▶ [Actions to take]:
**A.** In the passage on the CCA and IPR suits, which section is said to give a broad answer to how the "specified value" is determined?
**B.** Translate this sentence from the passage on the CCA and IPR suits into Spanish: "The core issue before the court in Vishal Pipes was the deliberate undervaluation of IPR suits below ₹3 lakhs to sidestep the CCA."

▶ [Quoted passage]:
········

The relevant provisions of CCA
The CCA was enacted for “adjudicating commercial disputes of specified value” [as provided for in the preamble to the Act]. Section 2 (c) (xvii) clarifies that a commercial dispute involves a dispute arising out of “intellectual property rights relating to registered and unregistered trademarks, copyright, patent, design, domain names, geographical indications, and semiconductor integrated circuits”. Section 2 (i) defines “specified value” as the valuation of the subject matter equal to or above 3 lakhs. These two sections cumulatively would mean that to attract the application of CCA, an IPR suit needs to be valued equal to or above 3 lakhs.
This raises another important question – how is this “specified value” determined? Section 12 (1) (d), CCA provides a broad answer. It specifies that where the relief sought relates to an intangible right such as IPR, the market value as “estimated by the plaintiff shall be taken into account”. Thus, there is a discretion granted to the plaintiff to value his suit (or dominus litis). The judgment of Vishal Pipes Ltd. v Bhavya Pipe Industry (“Vishal Pipes”)highlighted and dealt with the problematic consequences of this discretion.
Vishal Pipes’s reasoning and directions
Vishal Pipes recognized that plaintiffs frequently undervalue their suits deliberately to engage in “bench hunting” or “forum shopping”, and to avoid the rigors of CCA.
( ¶ 61).
The core issue before the court in Vishal Pipes was the deliberate undervaluation of IPR suits below ₹3 lakhs to sidestep the CCA. Justice Pratibha Singh, in her judgment, acknowledged the potential for abuse and laid down significant directions. The court raised two crucial questions ( ¶ 61). A summary of the issues and reasoning is as follows:
|(i) Can IPR suits be valued below Rs.3 lakhs and be listed before the District Judges who are not notified as Commercial Courts?;
1. The plaintiff’s discretion to value his suit is constrained by the enactment of CCA.

········

▶ [Dataset records]:
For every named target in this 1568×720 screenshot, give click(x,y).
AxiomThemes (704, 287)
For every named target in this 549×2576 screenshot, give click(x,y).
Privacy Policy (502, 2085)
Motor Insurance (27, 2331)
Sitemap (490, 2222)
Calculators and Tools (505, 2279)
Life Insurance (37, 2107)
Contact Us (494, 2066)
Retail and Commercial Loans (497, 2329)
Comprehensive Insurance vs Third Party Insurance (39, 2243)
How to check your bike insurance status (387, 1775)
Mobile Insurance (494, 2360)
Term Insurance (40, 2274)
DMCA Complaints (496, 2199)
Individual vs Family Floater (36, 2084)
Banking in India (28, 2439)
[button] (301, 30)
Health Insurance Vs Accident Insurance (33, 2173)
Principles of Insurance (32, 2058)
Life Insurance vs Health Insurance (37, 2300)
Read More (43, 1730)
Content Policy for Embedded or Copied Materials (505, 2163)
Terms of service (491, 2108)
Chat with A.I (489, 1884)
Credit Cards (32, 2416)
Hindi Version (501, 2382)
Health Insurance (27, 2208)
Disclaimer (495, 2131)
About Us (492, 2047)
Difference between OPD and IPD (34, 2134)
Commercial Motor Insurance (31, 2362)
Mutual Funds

········

▶ [Answers below]:
**A.** Section 12 (1) (d) of the CCA.

**B.** La cuestión central ante el tribunal en Vishal Pipes era la infravaloración deliberada de las demandas de IPR por debajo de ₹3 lakhs para eludir la CCA.